● Dataset excerpts

__________

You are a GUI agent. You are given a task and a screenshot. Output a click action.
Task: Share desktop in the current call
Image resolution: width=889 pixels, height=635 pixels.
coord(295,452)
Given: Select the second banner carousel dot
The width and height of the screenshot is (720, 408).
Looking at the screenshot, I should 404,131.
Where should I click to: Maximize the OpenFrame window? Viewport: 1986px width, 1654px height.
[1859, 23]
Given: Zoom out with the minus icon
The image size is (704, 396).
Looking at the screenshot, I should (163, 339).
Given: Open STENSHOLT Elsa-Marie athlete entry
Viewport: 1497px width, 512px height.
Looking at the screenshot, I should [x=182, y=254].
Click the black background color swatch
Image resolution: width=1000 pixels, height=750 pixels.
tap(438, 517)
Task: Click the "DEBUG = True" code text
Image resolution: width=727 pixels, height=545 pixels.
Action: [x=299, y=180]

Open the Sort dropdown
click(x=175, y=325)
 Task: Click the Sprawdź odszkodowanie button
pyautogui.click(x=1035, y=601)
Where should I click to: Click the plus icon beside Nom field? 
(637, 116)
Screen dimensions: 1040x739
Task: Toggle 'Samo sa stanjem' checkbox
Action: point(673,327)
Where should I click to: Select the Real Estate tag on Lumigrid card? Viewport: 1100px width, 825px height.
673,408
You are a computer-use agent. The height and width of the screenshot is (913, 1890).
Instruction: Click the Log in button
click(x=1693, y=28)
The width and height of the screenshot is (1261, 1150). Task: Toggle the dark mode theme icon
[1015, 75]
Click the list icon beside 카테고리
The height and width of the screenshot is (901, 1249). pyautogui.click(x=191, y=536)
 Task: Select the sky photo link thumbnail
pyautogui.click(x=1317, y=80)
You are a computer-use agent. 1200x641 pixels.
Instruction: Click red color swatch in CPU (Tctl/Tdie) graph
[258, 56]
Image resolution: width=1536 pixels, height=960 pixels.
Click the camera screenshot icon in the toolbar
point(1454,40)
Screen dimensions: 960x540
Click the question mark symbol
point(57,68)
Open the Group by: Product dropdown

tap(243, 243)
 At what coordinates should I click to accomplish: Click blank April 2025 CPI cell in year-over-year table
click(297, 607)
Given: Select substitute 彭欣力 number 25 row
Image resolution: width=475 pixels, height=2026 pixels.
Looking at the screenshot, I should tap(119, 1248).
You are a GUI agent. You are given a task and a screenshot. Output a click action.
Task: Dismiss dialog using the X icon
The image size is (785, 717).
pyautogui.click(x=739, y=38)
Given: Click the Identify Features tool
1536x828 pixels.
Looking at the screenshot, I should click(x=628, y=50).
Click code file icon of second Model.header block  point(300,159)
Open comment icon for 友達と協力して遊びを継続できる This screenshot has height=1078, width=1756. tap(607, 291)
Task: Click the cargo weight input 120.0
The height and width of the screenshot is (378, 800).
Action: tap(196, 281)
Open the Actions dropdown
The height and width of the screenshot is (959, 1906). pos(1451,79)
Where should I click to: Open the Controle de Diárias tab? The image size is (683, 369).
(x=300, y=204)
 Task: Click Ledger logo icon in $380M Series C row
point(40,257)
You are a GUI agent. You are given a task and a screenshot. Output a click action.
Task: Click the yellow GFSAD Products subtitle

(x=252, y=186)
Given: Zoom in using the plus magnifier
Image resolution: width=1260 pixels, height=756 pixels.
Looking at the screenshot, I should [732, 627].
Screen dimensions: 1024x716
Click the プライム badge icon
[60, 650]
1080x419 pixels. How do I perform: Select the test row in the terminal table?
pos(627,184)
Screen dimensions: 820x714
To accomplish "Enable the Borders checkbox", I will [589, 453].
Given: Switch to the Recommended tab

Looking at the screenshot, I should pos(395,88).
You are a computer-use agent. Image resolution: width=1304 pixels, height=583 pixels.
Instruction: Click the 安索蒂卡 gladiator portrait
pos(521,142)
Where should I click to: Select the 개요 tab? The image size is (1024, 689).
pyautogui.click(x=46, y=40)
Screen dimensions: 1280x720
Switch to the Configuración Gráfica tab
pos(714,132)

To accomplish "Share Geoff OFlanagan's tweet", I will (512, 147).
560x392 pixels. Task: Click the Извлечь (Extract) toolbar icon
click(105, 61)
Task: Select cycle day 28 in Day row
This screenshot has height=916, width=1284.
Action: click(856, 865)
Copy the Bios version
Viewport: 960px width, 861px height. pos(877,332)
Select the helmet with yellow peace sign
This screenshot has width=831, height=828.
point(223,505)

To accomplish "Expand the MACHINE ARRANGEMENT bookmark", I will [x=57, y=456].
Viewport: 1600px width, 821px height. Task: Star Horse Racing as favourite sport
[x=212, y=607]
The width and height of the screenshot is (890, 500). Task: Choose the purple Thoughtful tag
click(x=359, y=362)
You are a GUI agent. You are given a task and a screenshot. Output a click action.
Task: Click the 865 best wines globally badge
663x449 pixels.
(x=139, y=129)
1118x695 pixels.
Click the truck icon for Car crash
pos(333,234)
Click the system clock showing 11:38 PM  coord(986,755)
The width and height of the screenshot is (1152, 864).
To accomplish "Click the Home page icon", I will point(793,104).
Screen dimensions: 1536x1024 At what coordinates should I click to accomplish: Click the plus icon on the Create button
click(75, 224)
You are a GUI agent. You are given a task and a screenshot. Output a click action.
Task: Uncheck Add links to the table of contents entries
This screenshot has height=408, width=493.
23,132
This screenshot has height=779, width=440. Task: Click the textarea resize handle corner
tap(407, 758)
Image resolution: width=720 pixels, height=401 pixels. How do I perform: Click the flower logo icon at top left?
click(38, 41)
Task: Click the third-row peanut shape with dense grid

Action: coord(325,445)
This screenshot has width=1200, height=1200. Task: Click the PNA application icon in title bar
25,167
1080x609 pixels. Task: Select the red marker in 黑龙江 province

__________

● WHAT YOU HAVE TO DO
Produce only the lines from the line containing "Where should I click to: Click" through the line containing "Task: Click the cargo weight input 120.0", inclusive of both, exactly as they stand in the entries above.

● FINISHED EXERCISE
Where should I click to: Click the plus icon beside Nom field? 
(637, 116)
Screen dimensions: 1040x739
Task: Toggle 'Samo sa stanjem' checkbox
Action: point(673,327)
Where should I click to: Select the Real Estate tag on Lumigrid card? Viewport: 1100px width, 825px height.
673,408
You are a computer-use agent. The height and width of the screenshot is (913, 1890).
Instruction: Click the Log in button
click(x=1693, y=28)
The width and height of the screenshot is (1261, 1150). Task: Toggle the dark mode theme icon
[1015, 75]
Click the list icon beside 카테고리
The height and width of the screenshot is (901, 1249). pyautogui.click(x=191, y=536)
 Task: Select the sky photo link thumbnail
pyautogui.click(x=1317, y=80)
You are a computer-use agent. 1200x641 pixels.
Instruction: Click red color swatch in CPU (Tctl/Tdie) graph
[258, 56]
Image resolution: width=1536 pixels, height=960 pixels.
Click the camera screenshot icon in the toolbar
point(1454,40)
Screen dimensions: 960x540
Click the question mark symbol
point(57,68)
Open the Group by: Product dropdown

tap(243, 243)
 At what coordinates should I click to accomplish: Click blank April 2025 CPI cell in year-over-year table
click(297, 607)
Given: Select substitute 彭欣力 number 25 row
Image resolution: width=475 pixels, height=2026 pixels.
Looking at the screenshot, I should tap(119, 1248).
You are a GUI agent. You are given a task and a screenshot. Output a click action.
Task: Dismiss dialog using the X icon
The image size is (785, 717).
pyautogui.click(x=739, y=38)
Given: Click the Identify Features tool
1536x828 pixels.
Looking at the screenshot, I should click(x=628, y=50).
Click code file icon of second Model.header block  point(300,159)
Open comment icon for 友達と協力して遊びを継続できる This screenshot has height=1078, width=1756. tap(607, 291)
Task: Click the cargo weight input 120.0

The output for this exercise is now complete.